━━ DATA SHOWN

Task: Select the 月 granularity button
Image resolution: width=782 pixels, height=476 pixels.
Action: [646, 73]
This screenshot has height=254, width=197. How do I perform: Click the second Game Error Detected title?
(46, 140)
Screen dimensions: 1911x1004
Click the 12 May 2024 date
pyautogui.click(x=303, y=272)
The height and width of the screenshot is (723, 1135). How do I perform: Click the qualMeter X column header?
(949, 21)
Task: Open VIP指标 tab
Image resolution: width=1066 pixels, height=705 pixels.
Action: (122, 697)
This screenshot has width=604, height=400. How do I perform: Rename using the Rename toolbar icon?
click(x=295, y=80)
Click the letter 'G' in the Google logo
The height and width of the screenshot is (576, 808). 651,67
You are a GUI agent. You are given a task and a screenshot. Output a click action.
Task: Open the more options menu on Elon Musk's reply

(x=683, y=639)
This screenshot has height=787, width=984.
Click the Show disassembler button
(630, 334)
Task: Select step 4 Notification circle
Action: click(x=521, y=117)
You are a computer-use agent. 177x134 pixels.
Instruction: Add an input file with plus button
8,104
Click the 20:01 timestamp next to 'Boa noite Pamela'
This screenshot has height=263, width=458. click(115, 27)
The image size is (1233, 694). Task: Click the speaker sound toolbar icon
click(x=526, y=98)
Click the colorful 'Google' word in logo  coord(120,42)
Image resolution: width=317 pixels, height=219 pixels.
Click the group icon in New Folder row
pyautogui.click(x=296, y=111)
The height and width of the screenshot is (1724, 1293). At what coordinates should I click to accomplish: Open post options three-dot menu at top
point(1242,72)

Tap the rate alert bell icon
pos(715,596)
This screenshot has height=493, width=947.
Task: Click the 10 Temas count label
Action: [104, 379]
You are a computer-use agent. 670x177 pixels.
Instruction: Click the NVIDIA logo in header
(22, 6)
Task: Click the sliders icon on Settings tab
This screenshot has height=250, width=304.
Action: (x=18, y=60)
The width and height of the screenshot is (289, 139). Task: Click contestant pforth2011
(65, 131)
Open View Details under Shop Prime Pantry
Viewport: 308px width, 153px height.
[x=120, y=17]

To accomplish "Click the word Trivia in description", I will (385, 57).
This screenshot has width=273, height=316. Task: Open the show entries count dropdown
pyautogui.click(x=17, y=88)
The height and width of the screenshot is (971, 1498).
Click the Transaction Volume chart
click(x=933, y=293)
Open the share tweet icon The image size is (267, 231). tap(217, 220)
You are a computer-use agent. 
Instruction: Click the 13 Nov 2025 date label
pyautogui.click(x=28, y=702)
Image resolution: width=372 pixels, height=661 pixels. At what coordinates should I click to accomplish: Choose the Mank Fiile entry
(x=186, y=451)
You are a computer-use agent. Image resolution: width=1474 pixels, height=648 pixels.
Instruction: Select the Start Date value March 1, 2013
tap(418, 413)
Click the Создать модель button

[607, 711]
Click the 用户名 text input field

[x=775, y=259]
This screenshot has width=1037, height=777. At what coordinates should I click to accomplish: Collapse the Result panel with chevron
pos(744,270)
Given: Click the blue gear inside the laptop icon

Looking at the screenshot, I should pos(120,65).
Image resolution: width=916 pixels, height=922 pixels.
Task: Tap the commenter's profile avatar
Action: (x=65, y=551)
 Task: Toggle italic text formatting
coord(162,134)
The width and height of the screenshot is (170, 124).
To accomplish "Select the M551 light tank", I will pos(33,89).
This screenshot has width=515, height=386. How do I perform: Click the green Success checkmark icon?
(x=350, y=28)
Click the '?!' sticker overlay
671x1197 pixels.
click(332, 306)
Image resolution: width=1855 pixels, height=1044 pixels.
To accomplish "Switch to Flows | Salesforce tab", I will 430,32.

━━━━

**EXERCISE OBJECTIVE**. Copy these lines out word for word, from the first to the last.

**ANSWER**.
Task: Select the 月 granularity button
Image resolution: width=782 pixels, height=476 pixels.
Action: [646, 73]
This screenshot has height=254, width=197. How do I perform: Click the second Game Error Detected title?
(46, 140)
Screen dimensions: 1911x1004
Click the 12 May 2024 date
pyautogui.click(x=303, y=272)
The height and width of the screenshot is (723, 1135). How do I perform: Click the qualMeter X column header?
(949, 21)
Task: Open VIP指标 tab
Image resolution: width=1066 pixels, height=705 pixels.
Action: (122, 697)
This screenshot has width=604, height=400. How do I perform: Rename using the Rename toolbar icon?
click(x=295, y=80)
Click the letter 'G' in the Google logo
The height and width of the screenshot is (576, 808). 651,67
You are a GUI agent. You are given a task and a screenshot. Output a click action.
Task: Open the more options menu on Elon Musk's reply

(x=683, y=639)
This screenshot has height=787, width=984.
Click the Show disassembler button
(630, 334)
Task: Select step 4 Notification circle
Action: click(x=521, y=117)
You are a computer-use agent. 177x134 pixels.
Instruction: Add an input file with plus button
8,104
Click the 20:01 timestamp next to 'Boa noite Pamela'
This screenshot has height=263, width=458. click(115, 27)
The image size is (1233, 694). Task: Click the speaker sound toolbar icon
click(x=526, y=98)
Click the colorful 'Google' word in logo  coord(120,42)
Image resolution: width=317 pixels, height=219 pixels.
Click the group icon in New Folder row
pyautogui.click(x=296, y=111)
The height and width of the screenshot is (1724, 1293). At what coordinates should I click to accomplish: Open post options three-dot menu at top
point(1242,72)

Tap the rate alert bell icon
pos(715,596)
This screenshot has height=493, width=947.
Task: Click the 10 Temas count label
Action: [104, 379]
You are a computer-use agent. 670x177 pixels.
Instruction: Click the NVIDIA logo in header
(22, 6)
Task: Click the sliders icon on Settings tab
This screenshot has height=250, width=304.
Action: (x=18, y=60)
The width and height of the screenshot is (289, 139). Task: Click contestant pforth2011
(65, 131)
Open View Details under Shop Prime Pantry
Viewport: 308px width, 153px height.
[x=120, y=17]

To accomplish "Click the word Trivia in description", I will (385, 57).
This screenshot has width=273, height=316. Task: Open the show entries count dropdown
pyautogui.click(x=17, y=88)
The height and width of the screenshot is (971, 1498).
Click the Transaction Volume chart
click(x=933, y=293)
Open the share tweet icon The image size is (267, 231). tap(217, 220)
You are a computer-use agent. 
Instruction: Click the 13 Nov 2025 date label
pyautogui.click(x=28, y=702)
Image resolution: width=372 pixels, height=661 pixels. At what coordinates should I click to accomplish: Choose the Mank Fiile entry
(x=186, y=451)
You are a computer-use agent. Image resolution: width=1474 pixels, height=648 pixels.
Instruction: Select the Start Date value March 1, 2013
tap(418, 413)
Click the Создать модель button

[607, 711]
Click the 用户名 text input field

[x=775, y=259]
This screenshot has width=1037, height=777. At what coordinates should I click to accomplish: Collapse the Result panel with chevron
pos(744,270)
Given: Click the blue gear inside the laptop icon

Looking at the screenshot, I should pos(120,65).
Image resolution: width=916 pixels, height=922 pixels.
Task: Tap the commenter's profile avatar
Action: (x=65, y=551)
 Task: Toggle italic text formatting
coord(162,134)
The width and height of the screenshot is (170, 124).
To accomplish "Select the M551 light tank", I will pos(33,89).
This screenshot has width=515, height=386. How do I perform: Click the green Success checkmark icon?
(x=350, y=28)
Click the '?!' sticker overlay
671x1197 pixels.
click(332, 306)
Image resolution: width=1855 pixels, height=1044 pixels.
To accomplish "Switch to Flows | Salesforce tab", I will 430,32.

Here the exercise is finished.